D’où les discussions fort bien conduites autour des travaux de Bernard Stiegler et Jacques Rancière, qui ont depuis longtemps entrepris la critique des analyses des industries culturelles qui ont eu la vedette durant des années. Or, elles-mêmes sont sans doute mécaniques. Pour autant, cela ne signifie pas que le public s’y plie mécaniquement, comme s’il existait une causalité directe entre l’offre et la formation d’un public. La coïncidence imposerait l’idée d’un discours public en permanence performatif. Même un Michel de Certeau, en son temps, avait ouvert des brèches dans ces conceptions du public. On notera alors, de la part de Christine Servais, un développement bienvenu sur Rancière et la question de l’émancipation-subjectivation. La subjectivation politique étant la capacité à produire des scènes polémiques bouleversant l’ordre sensible : en prenant, par exemple, la parole sur la place publique, et en revendiquant de discuter du bien commun.

 

L’impasse de Jürgen Habermas

Évoquant la notion de public, il est impossible de contourner celle d’espace public. Même si on évite de s’inquiéter de la genèse historique de la notion, on sait que le philosophe allemand Jürgen Habermas en a fait le cœur d’une double analyse : analyse de la structure de cet espace et analyse de sa formulation en idéal régulateur d’une « discussion d’intérêt général fondée sur l’échange rationnel d’arguments ». Pour autant, son analyse suffit-elle ? Loïc Ballarini, qui est réticent au style de Habermas, se fait fort de montrer les impasses de cette théorie et de démonter l’effet « poupée gigogne » des ouvrages de ce philosophe. Le concept d’espace public lui apparaît comme un concept piège. Mais, s’il met en question la thèse de Habermas, il s’en prend aussi aux auteurs qui, après (ou d’après) le philosophe, se sont emparés de cette problématique en la réduisant.

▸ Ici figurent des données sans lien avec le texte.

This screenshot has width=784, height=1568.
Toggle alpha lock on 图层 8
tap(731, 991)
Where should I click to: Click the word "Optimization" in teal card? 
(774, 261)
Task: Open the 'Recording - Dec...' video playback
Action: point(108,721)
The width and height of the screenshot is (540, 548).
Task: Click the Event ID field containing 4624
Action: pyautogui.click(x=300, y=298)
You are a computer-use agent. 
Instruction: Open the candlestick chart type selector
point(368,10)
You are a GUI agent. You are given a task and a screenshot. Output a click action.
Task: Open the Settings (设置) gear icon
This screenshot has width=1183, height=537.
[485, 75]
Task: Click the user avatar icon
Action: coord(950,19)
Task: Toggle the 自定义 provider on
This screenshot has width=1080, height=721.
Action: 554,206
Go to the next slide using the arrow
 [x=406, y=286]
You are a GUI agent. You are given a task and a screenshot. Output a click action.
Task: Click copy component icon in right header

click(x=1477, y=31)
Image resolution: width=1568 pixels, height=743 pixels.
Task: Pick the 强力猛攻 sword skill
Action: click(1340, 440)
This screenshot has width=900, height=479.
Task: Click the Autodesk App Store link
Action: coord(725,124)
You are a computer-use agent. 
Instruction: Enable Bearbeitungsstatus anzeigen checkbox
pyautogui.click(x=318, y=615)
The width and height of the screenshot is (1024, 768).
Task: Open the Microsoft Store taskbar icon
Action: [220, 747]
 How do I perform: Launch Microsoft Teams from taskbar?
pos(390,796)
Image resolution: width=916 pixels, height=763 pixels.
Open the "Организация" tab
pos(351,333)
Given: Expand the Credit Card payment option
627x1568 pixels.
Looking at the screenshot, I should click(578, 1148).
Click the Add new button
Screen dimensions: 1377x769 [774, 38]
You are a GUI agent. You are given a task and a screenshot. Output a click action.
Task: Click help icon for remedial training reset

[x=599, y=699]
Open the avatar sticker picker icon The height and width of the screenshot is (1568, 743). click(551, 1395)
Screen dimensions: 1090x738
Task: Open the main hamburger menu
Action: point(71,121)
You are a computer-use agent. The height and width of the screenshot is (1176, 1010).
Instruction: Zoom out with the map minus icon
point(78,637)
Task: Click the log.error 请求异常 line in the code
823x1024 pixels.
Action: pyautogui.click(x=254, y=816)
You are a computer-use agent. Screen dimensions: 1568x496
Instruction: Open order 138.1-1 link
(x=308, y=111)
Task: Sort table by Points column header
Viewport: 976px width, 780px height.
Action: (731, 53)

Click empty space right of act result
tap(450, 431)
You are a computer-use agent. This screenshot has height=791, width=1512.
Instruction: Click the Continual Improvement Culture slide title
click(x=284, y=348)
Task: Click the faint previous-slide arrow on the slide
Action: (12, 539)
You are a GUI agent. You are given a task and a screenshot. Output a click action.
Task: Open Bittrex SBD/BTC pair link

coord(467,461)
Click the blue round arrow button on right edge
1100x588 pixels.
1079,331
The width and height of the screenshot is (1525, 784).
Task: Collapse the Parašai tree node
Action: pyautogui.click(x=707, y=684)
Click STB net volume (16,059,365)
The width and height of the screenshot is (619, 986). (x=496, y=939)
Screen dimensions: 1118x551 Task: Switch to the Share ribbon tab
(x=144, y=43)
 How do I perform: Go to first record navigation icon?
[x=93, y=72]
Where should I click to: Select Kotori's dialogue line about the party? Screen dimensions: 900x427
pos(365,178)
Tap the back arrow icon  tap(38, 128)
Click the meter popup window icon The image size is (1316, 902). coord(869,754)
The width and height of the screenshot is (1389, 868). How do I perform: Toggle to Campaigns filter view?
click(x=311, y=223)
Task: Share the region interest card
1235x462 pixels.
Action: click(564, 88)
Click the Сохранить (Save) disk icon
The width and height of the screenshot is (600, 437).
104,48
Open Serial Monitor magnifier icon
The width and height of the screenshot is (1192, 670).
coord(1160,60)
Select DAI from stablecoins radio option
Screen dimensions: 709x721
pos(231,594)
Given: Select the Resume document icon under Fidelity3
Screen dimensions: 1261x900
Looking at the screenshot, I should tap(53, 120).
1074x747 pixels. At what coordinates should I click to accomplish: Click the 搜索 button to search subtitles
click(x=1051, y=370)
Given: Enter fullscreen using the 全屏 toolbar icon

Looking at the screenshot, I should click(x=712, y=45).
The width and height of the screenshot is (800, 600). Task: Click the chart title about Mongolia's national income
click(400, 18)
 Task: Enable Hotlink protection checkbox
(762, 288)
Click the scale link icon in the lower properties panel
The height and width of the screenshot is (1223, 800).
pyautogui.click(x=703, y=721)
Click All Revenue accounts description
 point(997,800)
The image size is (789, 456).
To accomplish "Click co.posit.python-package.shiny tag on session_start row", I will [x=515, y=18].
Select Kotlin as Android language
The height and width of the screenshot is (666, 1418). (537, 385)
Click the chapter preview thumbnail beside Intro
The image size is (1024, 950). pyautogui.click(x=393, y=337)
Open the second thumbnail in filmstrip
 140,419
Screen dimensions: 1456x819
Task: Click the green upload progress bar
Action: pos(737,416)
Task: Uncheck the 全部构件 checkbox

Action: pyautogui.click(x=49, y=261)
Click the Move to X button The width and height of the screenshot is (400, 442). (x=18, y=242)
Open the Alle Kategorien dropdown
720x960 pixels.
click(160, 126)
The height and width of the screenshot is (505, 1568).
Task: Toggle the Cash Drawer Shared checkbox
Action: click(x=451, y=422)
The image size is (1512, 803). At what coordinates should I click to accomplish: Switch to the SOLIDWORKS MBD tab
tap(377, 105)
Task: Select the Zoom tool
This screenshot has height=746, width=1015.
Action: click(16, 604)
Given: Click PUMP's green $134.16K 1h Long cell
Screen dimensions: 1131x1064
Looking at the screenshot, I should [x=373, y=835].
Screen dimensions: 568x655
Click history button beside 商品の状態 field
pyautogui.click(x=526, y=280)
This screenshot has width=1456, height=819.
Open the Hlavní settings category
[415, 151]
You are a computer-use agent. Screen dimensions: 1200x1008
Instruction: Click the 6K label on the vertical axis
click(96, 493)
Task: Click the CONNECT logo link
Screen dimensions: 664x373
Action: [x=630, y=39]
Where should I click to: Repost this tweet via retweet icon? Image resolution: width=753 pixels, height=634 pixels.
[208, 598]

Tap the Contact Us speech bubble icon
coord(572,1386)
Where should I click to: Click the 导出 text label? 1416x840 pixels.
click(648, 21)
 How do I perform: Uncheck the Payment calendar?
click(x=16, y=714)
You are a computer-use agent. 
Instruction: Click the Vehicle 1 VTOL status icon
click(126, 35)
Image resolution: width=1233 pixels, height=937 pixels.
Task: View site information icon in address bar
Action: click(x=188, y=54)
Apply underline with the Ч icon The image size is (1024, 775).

En ce qui regarde Habermas, l’auteur veut mettre au jour des présupposés néfastes de sa conception du public, en l’occurrence – ce qui pourtant n’est pas une découverte et se trouve largement partagé de nos jours – le double fonctionnement du concept d’espace public : descriptif et normatif. Côté description, Habermas ne cache pas le rapport entre cette idée et la revendication politique de la bourgeoisie, voulant instaurer sa propre domination sur l’aristocratie. Côté normatif, Habermas juge que ce concept d’espace public dans la teneur qui fut la sienne à son apogée historique (élite, argumentation, salons) pourrait servir à juger « la colonisation de l’espace public par les médias » de nos jours : abolition de la distance critique, suppression de la dimension émancipatoire, etc. Sans doute ce dédoublement est-il problématique, et risque-t-il d’impliquer de renoncer à parler de pans entiers de la réalité sociale. Cela reste à observer. Ce sur quoi Ballarini touche juste, en tout cas, c’est lorsqu’il montre que la philosophie de l’argumentation a produit des effets politiques en ouvrant la voie à une explication du fonctionnement global du monde social, reprise dans cette théorie de l’agir communicationnel qui réfute l’agir stratégique tendant à manipuler plutôt qu’à convaincre et prend le sens d’une perversion de l’usage public de la raison tel que conçu par les élites du XVIIIe siècle.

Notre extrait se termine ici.